*PAGE EXTRACT*
□ □ □ □ □ □ □
For example, an AI assistant for zoning questions should not only give correct information but also avoid speculation, respect confidentiality, and defer to staff when uncertain. Alignment helps ensure that the AI supports the public good, reflects the city's mission, and doesn’t unintentionally undermine trust or fairness.

Model testing is the practice of evaluating how well an AI model performs before it's deployed in the real world. This includes testing for accuracy, reliability, fairness, and safety under different conditions. In a city environment, that might involve running sample prompts through a chatbot, checking how it handles sensitive questions, or making sure it doesn’t generate false or misleading responses.

Testing can also include scenario-based checks - like asking how the model responds to complaints, emergencies, or edge cases - as well as continuous monitoring once the model is live. Good testing helps prevent unexpected behavior, reduces the risk of public confusion or harm, and ensures the system can be trusted as part of city operations. It's a key part of any responsible AI implementation strategy.

Hallucination

Hallucination in AI refers to a situation where a model generates information that sounds correct but is actually false, misleading, or made up. This happens because AI models like ChatGPT don’t truly "know" facts. They generate responses based on patterns in the data they were trained on, not verified knowledge.

For example, a model might confidently invent a regulation that doesn’t exist or cite a meeting date that never happened. In a city context, hallucinations can be especially problematic if residents or staff rely on the AI for accurate information about policies, deadlines, or procedures.

That’s why it's important to keep humans in the loop, verify critical outputs, and use tools like retrieval-augmented generation (RAG) to ground AI responses in real, trusted documents. Preventing hallucinations is key to keeping AI tools useful and trustworthy in government settings.

Guardrails

Guardrails are built-in safety measures that help control and limit what an AI system can say or do, reducing the risk of harmful, inappropriate, or misleading outputs. They act like boundaries that keep the model's behavior aligned with its intended use, whether that’s staying on topic, avoiding sensitive content, or refusing to answer certain questions.

In practice, guardrails might include content filters, restrictions on certain types of responses, or rules that prevent the AI from making legal, medical, or financial claims. For city governments, guardrails are essential when deploying AI tools that interact with the public. They help ensure that a chatbot won’t give bad policy advice, escalate a sensitive issue inappropriately, or provide inaccurate information about deadlines or services. Guardrails help make AI safer, more predictable, and more aligned with civic values and responsibilities.

Evaluations

Evaluations in the context of building an app with AI refer to the process of systematically testing and measuring how well the AI performs specific tasks within the application. This includes assessing the quality, accuracy, safety, speed, and consistency of the AI’s responses or actions in real-world scenarios. Evaluations help developers and city teams understand whether the AI is working as intended and identify areas where it may need improvement or added oversight.

For example, if a city builds a chatbot to answer public questions about garbage pickup or zoning rules, evaluations might involve feeding it a range of real resident questions to see how accurate and helpful the answers are. Teams might measure whether the responses match official policy, whether the tone is appropriate, or whether the AI knows when to escalate to a human.

Evaluations are critical for building trust, ensuring legal compliance, and making sure the AI adds real value to users.

About this reference

This is intended to be a living reference document. We'll keep it updated over time as new terms or issues related to AI use in cities arise.
□ □ □ □ □ □ □
*RECORD EXTRACTS*
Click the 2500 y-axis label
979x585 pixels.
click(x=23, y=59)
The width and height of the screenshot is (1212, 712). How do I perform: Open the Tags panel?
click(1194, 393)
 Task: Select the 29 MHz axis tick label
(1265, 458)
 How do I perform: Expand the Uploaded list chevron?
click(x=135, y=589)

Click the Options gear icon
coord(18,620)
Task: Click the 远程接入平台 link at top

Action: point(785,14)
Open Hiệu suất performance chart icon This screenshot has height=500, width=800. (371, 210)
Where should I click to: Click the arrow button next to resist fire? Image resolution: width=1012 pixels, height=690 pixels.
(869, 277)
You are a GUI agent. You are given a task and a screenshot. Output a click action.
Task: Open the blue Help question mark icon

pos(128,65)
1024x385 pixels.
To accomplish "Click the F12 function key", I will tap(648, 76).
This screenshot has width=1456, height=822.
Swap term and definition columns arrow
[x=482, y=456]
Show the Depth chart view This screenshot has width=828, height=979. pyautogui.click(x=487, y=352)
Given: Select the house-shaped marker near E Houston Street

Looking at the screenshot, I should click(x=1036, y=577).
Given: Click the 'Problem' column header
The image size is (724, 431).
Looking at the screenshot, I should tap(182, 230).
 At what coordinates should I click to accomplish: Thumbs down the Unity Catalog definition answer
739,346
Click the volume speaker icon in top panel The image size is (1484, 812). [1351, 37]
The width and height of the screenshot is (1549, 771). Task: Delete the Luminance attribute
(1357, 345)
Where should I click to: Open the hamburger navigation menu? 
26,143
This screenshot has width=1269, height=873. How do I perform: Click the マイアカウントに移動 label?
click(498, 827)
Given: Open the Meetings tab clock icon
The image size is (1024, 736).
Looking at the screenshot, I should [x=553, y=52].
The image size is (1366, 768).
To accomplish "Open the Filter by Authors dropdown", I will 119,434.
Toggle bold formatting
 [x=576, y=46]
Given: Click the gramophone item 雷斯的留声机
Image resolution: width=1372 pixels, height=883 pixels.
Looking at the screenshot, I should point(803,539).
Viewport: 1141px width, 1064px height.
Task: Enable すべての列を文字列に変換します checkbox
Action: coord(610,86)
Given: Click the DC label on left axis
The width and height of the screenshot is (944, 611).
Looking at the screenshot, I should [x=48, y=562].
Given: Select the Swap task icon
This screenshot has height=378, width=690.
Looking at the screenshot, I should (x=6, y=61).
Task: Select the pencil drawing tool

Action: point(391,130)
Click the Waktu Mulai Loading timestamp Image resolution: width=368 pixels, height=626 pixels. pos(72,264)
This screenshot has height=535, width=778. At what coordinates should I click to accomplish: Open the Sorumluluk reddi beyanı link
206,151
□ □ □ □ □ □ □
*HOW TO COMPLETE THIS TASK*
From the AI glossary for cities, copy everything from "That’s why it's" down to "answer certain questions." word for word.

*OUTPUT*
That’s why it's important to keep humans in the loop, verify critical outputs, and use tools like retrieval-augmented generation (RAG) to ground AI responses in real, trusted documents. Preventing hallucinations is key to keeping AI tools useful and trustworthy in government settings.

Guardrails

Guardrails are built-in safety measures that help control and limit what an AI system can say or do, reducing the risk of harmful, inappropriate, or misleading outputs. They act like boundaries that keep the model's behavior aligned with its intended use, whether that’s staying on topic, avoiding sensitive content, or refusing to answer certain questions.